Présence de la mort, (Pdm), le roman de Ramuz, date de 1922. La Grande Guerre s’entend encore. Il est aussi fait allusion aux troubles politiques qui l’ont suivie en Suisse et à la grippe espagnole. La canicule de 1921 a pu servir de déclencheur: Ramuz a imaginé «un accident gravitationnel qui fait que la terre retombe au soleil et tend à lui pour s’y refondre» (Pdm, 230). Ce roman choral ne se donne pas facilement: la syntaxe de l’écrivain est encore dans sa phase audacieuse et le narrateur introduit tout à trac les différents acteurs, sans précautions didactiques pour ses lecteurs. Mais c’est surtout le changement de régime qui peut heurter: les faits racontés s’inscrivent dans un cadre qui est grosso modo réaliste avant que le récit ne devienne apocalyptique. Les parallèles entre les événements que décrit Ramuz et ceux qui nous éprouvent en ce moment sont souvent tels, qu’on croirait à de la prescience. En fait, l’écrivain est si attentif aux comportements et réactions élémentaires de l’individu et des foules que nos attitudes actuelles sont forcément incluses dans son observation. «Salut quand même! Salut! choses, toutes les choses! salut, pays! pays d’ici.» (Pdm, 271)

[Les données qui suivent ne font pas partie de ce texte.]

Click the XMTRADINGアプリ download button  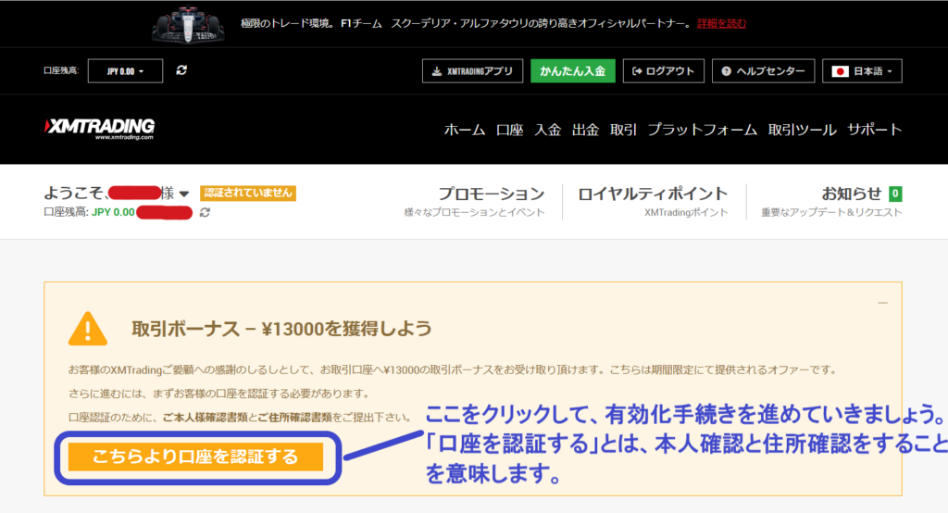point(472,71)
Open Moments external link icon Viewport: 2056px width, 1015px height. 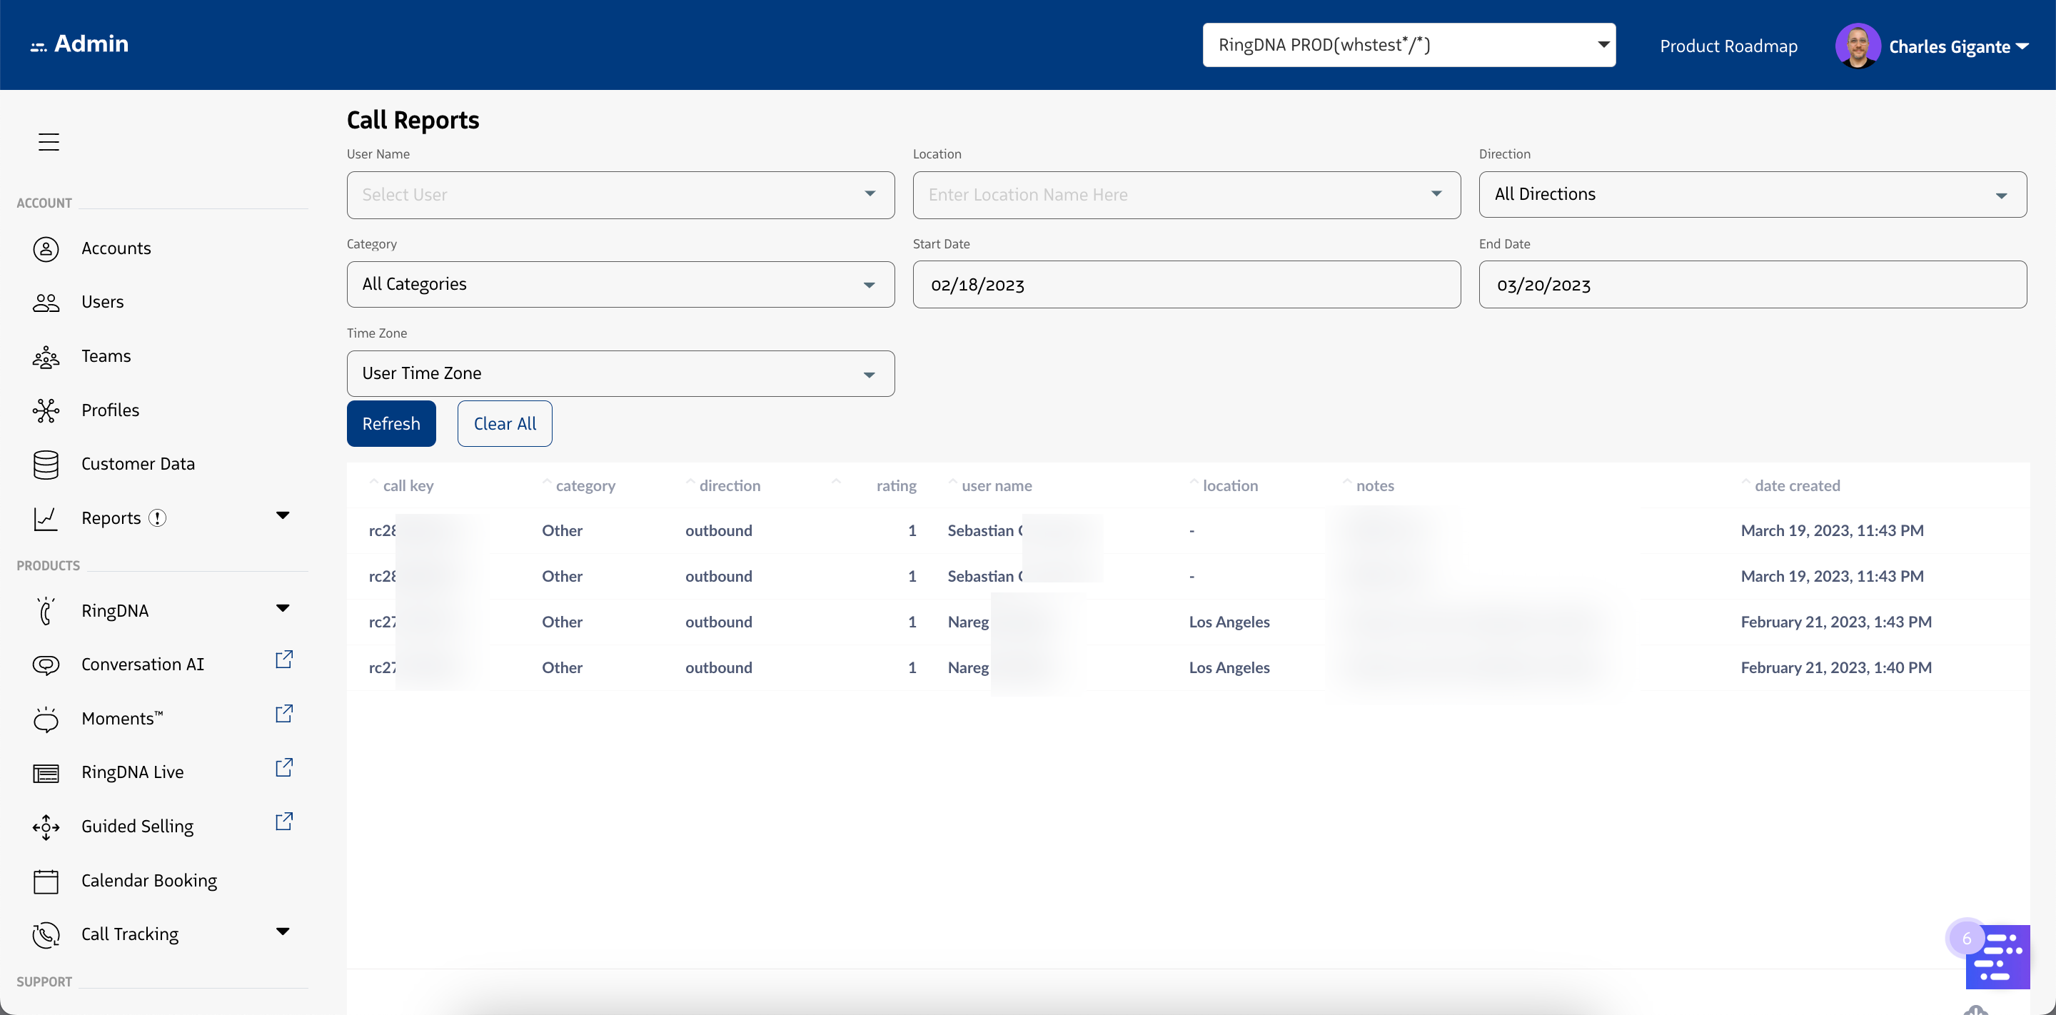(284, 714)
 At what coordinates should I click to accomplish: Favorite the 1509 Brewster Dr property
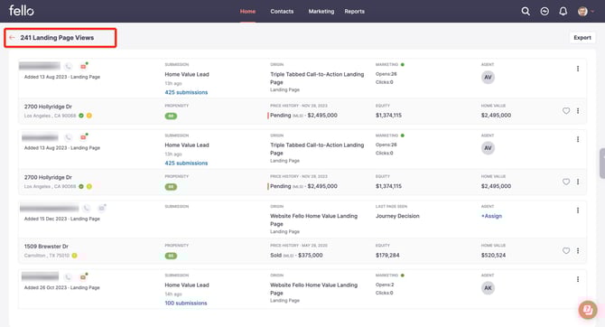tap(566, 250)
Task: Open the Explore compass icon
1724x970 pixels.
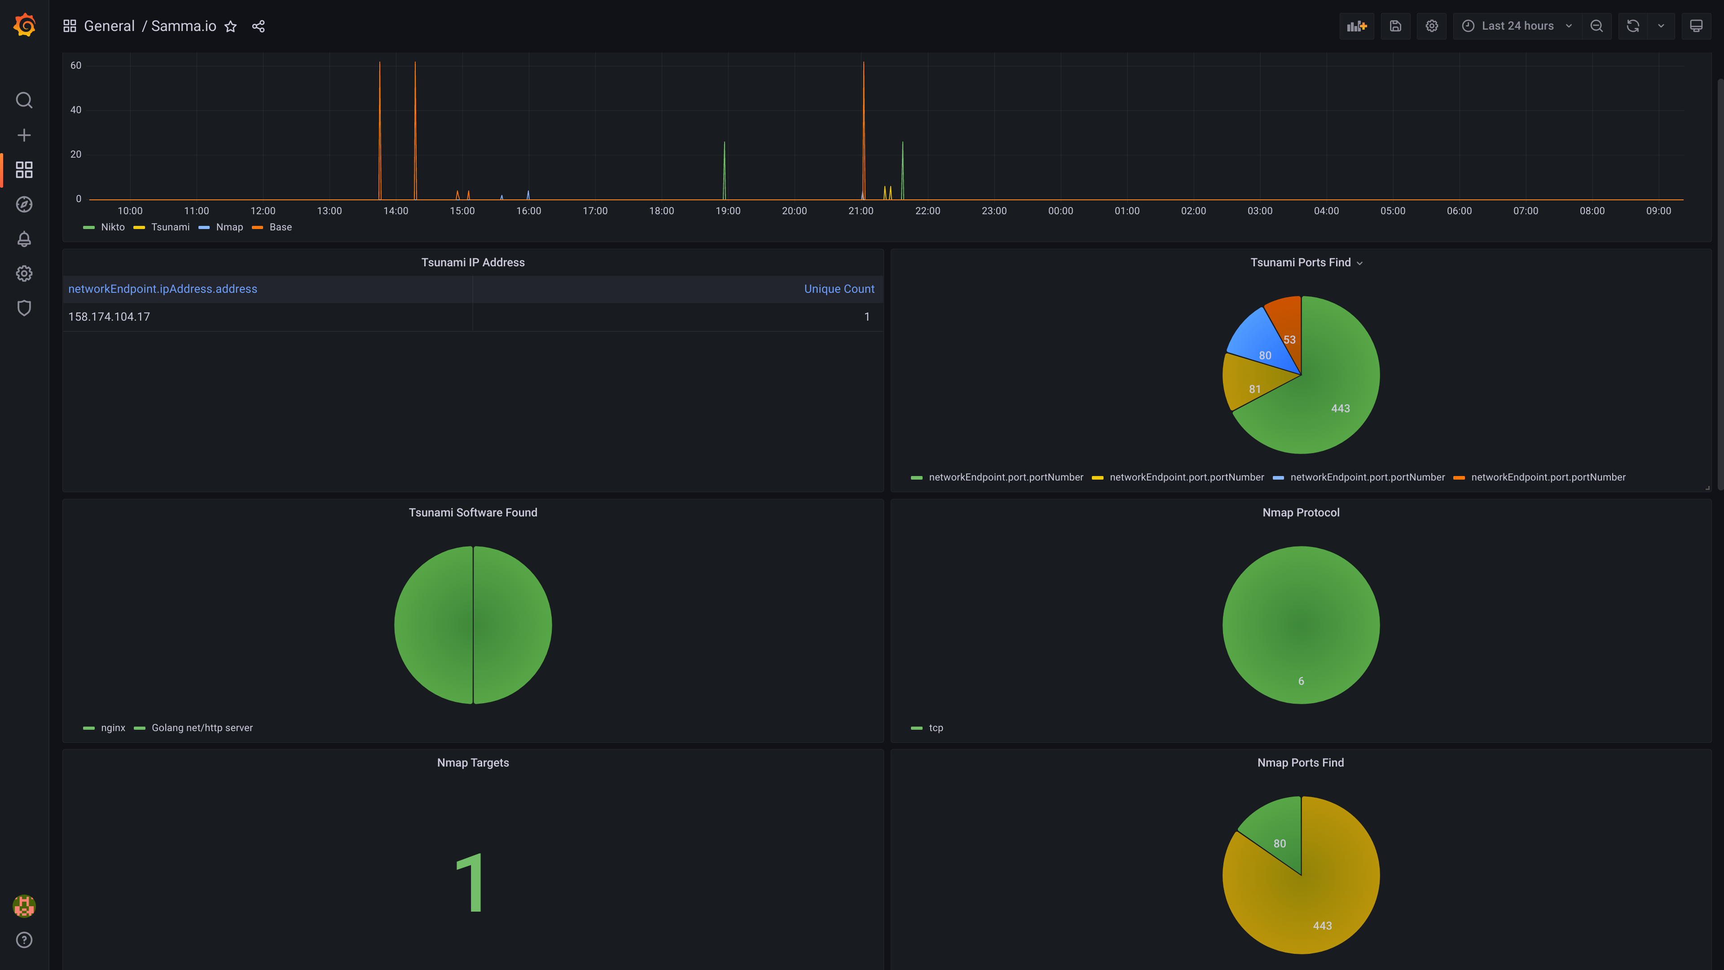Action: point(24,204)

11 avril 2020 A 1200 mètres, dans le Valais central. Ciel uniment bleu. Depuis presque un mois. Ciel d’autant plus pur que sans aucune traînée d’avion. Trop chaud, déjà. Dernières morilles, premiers criquets. Mais c’est si beau: «Salut, le pays!». Pourtant, tout a changé:
«Les grandes paroles invisibles allaient et se croisaient, qui intéressaient tous les hommes; cependant aucun d’eux ne les entendit […]. (Pdm, 229)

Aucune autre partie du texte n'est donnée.